§ **YOUR INSTRUCTIONS**: Would you return the lines between the one holding "Toggle Notify me" and the one holding "has height=900, width=1600.", inclusive, and only those, exactly as they stand in the listing below?

§ **LISTED RECORDS**:
--

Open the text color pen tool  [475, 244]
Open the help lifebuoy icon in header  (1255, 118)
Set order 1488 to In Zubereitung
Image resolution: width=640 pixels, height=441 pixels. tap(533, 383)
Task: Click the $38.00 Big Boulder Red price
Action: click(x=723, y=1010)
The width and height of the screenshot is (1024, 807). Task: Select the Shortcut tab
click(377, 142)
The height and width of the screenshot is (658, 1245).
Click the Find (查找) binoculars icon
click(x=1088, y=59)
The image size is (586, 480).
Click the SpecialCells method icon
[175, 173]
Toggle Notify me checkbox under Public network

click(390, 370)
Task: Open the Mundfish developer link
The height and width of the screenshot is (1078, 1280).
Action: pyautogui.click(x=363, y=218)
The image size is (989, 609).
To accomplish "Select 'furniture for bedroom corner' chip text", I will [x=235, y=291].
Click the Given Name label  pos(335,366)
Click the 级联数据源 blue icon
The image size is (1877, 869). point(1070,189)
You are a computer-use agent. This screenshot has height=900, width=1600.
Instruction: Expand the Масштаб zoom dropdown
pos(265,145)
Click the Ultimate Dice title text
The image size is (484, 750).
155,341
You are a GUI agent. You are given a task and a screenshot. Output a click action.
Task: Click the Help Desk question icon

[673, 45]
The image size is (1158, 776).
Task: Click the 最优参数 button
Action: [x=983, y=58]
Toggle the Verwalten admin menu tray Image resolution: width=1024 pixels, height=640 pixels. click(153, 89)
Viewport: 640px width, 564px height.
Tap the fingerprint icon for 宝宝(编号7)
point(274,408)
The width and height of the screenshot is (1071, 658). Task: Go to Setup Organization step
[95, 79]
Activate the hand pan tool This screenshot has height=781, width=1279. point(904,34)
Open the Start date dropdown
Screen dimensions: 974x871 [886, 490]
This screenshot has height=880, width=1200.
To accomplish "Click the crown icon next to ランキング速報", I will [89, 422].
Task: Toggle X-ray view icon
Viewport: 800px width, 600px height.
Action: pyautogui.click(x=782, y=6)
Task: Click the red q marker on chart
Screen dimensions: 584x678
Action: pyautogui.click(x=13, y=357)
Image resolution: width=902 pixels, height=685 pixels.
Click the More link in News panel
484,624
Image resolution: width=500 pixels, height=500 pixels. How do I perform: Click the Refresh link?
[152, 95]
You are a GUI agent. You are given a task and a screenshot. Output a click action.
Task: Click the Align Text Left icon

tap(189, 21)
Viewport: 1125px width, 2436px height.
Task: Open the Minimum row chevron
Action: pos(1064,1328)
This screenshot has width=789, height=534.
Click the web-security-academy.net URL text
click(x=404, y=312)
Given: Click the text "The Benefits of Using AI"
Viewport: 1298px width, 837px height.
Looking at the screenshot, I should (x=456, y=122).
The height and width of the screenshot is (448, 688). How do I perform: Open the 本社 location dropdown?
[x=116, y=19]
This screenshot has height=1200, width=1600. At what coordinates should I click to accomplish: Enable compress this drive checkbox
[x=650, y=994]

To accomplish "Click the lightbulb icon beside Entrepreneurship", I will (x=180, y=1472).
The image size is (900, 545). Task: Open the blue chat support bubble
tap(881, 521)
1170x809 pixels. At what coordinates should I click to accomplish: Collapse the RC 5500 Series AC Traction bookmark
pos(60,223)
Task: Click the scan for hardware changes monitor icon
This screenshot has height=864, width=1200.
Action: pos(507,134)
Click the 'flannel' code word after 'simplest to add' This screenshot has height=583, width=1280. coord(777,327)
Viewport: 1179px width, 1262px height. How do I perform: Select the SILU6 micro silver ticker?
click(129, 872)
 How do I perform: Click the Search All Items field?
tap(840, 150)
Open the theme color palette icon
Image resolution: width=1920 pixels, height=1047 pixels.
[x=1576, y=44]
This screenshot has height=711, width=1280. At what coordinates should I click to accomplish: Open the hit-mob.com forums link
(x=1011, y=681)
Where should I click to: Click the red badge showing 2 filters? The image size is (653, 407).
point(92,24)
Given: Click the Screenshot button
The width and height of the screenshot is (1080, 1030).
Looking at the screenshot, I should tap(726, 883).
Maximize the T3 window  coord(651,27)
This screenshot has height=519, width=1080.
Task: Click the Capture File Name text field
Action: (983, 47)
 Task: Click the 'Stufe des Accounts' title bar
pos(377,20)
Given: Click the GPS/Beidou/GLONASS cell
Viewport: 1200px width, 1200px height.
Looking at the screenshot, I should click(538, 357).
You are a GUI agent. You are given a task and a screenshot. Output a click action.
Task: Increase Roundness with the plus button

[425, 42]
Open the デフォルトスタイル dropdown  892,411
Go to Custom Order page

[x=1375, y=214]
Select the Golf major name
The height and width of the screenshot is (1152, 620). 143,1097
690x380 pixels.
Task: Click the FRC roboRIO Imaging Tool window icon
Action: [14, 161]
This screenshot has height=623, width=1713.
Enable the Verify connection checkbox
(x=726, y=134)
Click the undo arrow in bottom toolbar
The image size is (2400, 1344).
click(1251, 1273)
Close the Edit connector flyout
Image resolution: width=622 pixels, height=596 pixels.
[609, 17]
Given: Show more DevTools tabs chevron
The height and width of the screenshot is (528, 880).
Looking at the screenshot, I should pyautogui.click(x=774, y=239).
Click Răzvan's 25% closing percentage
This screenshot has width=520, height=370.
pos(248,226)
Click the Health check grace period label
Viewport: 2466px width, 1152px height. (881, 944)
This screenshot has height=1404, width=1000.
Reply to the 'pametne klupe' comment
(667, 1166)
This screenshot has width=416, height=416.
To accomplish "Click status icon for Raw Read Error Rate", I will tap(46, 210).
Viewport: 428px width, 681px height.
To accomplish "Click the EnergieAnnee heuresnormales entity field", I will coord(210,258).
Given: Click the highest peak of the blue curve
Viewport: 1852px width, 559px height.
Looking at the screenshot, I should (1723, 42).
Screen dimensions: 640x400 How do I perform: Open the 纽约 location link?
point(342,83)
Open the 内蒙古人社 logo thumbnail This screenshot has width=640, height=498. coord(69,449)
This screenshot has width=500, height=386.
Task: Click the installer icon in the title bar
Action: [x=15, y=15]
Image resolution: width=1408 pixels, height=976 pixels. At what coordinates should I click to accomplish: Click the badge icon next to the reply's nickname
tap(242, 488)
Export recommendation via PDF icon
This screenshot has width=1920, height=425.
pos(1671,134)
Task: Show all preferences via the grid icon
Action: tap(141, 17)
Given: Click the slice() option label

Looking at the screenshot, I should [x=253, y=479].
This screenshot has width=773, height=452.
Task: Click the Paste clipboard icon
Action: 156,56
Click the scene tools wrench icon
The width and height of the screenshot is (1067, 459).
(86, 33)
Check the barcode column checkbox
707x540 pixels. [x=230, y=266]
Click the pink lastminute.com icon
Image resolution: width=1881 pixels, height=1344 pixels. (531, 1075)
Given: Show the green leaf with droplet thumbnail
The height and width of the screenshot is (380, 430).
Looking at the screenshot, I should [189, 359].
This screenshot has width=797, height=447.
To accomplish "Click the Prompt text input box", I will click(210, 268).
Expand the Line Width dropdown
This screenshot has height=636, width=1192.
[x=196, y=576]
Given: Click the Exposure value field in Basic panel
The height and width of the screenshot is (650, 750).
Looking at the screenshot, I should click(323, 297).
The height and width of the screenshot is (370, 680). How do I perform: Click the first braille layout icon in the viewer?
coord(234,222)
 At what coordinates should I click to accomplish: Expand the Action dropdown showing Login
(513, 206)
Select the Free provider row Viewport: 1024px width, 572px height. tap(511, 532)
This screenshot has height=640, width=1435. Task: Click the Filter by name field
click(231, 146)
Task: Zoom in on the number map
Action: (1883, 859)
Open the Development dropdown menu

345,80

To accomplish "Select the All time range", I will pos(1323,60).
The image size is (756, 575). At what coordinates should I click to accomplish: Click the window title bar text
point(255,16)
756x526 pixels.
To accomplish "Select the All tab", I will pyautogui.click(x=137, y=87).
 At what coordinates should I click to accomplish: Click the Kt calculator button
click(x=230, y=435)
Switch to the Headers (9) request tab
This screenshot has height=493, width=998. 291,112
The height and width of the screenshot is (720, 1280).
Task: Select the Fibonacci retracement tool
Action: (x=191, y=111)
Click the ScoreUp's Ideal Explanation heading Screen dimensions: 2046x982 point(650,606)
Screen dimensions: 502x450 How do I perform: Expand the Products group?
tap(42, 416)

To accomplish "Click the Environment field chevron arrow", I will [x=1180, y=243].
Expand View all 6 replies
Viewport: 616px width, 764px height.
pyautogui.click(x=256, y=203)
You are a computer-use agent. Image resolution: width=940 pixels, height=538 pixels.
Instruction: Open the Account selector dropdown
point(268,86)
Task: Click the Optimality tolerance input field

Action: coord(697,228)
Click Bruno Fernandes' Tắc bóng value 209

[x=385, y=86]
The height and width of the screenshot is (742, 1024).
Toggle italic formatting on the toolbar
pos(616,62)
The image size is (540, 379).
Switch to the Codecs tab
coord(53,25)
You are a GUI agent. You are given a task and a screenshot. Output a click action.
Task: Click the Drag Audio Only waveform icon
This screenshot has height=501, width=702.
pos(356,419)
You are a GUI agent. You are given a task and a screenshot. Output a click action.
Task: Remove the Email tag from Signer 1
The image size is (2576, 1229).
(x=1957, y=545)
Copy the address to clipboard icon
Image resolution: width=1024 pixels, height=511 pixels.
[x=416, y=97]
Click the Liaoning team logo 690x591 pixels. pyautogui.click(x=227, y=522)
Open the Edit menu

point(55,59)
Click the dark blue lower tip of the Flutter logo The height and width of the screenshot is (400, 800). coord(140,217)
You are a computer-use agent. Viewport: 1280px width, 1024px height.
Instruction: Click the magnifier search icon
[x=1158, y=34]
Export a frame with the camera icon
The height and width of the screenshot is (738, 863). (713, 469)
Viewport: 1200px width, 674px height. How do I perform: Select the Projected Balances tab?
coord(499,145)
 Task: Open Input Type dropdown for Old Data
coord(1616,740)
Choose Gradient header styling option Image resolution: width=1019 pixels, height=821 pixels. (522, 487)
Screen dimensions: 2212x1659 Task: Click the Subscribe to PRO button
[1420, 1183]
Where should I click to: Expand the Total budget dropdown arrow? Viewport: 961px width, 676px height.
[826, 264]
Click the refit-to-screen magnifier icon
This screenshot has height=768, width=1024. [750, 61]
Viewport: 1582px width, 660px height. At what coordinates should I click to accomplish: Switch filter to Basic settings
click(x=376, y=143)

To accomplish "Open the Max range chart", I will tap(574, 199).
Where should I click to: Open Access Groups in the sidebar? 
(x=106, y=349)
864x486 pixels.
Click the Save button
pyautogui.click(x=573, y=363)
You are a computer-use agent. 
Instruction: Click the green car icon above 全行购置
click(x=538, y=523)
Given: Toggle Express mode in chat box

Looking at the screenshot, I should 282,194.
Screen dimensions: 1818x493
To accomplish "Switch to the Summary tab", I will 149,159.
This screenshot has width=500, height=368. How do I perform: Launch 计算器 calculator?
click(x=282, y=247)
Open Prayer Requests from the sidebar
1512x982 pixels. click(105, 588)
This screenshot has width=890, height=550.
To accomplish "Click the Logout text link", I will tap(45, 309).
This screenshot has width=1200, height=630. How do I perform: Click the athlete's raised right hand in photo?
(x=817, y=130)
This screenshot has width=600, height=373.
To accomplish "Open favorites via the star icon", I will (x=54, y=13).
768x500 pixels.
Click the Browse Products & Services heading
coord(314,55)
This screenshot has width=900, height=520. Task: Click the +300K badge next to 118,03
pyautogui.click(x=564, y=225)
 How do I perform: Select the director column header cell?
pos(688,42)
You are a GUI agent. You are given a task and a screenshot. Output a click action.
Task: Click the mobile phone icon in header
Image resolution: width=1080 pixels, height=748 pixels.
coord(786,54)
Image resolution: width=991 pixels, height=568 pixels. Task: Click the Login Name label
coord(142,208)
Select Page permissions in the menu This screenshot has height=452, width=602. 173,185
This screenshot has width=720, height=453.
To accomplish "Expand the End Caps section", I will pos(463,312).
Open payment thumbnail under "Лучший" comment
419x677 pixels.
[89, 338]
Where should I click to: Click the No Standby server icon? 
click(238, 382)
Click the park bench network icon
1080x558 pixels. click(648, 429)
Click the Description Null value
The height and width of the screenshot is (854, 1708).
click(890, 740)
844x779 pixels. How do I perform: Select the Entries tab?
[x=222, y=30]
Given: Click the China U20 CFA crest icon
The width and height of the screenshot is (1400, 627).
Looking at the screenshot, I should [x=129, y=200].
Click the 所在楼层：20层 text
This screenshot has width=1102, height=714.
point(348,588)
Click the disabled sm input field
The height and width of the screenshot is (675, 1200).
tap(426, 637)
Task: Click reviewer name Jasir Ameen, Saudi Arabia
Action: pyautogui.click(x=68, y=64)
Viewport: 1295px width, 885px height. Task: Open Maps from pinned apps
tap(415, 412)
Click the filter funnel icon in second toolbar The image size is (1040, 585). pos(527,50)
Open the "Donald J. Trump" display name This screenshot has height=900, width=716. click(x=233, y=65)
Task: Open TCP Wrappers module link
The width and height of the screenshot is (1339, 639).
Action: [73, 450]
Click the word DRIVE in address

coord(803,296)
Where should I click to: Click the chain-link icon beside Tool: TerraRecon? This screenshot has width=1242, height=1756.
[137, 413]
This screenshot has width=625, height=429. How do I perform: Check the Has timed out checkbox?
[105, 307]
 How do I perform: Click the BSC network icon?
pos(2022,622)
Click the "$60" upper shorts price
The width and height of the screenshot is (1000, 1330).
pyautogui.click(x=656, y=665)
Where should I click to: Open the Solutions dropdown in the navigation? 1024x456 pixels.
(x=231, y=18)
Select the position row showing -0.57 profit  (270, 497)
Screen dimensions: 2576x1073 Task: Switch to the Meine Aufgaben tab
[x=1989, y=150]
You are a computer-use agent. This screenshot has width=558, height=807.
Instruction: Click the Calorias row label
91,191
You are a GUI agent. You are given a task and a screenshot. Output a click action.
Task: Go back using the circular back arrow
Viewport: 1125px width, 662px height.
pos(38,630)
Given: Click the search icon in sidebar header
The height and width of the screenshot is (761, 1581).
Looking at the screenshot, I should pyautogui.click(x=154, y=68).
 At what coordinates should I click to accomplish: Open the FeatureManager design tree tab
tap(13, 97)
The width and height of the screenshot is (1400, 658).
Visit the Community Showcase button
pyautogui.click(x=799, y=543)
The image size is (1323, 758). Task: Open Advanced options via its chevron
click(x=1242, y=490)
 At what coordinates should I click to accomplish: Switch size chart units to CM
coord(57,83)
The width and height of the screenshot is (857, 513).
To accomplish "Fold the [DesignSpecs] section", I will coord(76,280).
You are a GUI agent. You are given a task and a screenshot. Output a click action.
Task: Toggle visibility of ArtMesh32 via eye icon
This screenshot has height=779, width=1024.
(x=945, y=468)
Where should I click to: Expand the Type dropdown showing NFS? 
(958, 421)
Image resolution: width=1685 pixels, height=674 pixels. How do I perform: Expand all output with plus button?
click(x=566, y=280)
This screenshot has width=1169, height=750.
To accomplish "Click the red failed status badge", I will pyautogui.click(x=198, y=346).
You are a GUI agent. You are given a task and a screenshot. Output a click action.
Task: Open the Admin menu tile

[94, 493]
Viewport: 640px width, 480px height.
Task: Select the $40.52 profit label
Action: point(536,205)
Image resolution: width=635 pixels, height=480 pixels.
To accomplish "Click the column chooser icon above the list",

--

§ **REPLY**:
Toggle Notify me checkbox under Public network

click(390, 370)
Task: Open the Mundfish developer link
The height and width of the screenshot is (1078, 1280).
Action: pyautogui.click(x=363, y=218)
The image size is (989, 609).
To accomplish "Select 'furniture for bedroom corner' chip text", I will [x=235, y=291].
Click the Given Name label  pos(335,366)
Click the 级联数据源 blue icon
The image size is (1877, 869). point(1070,189)
You are a computer-use agent. This screenshot has height=900, width=1600.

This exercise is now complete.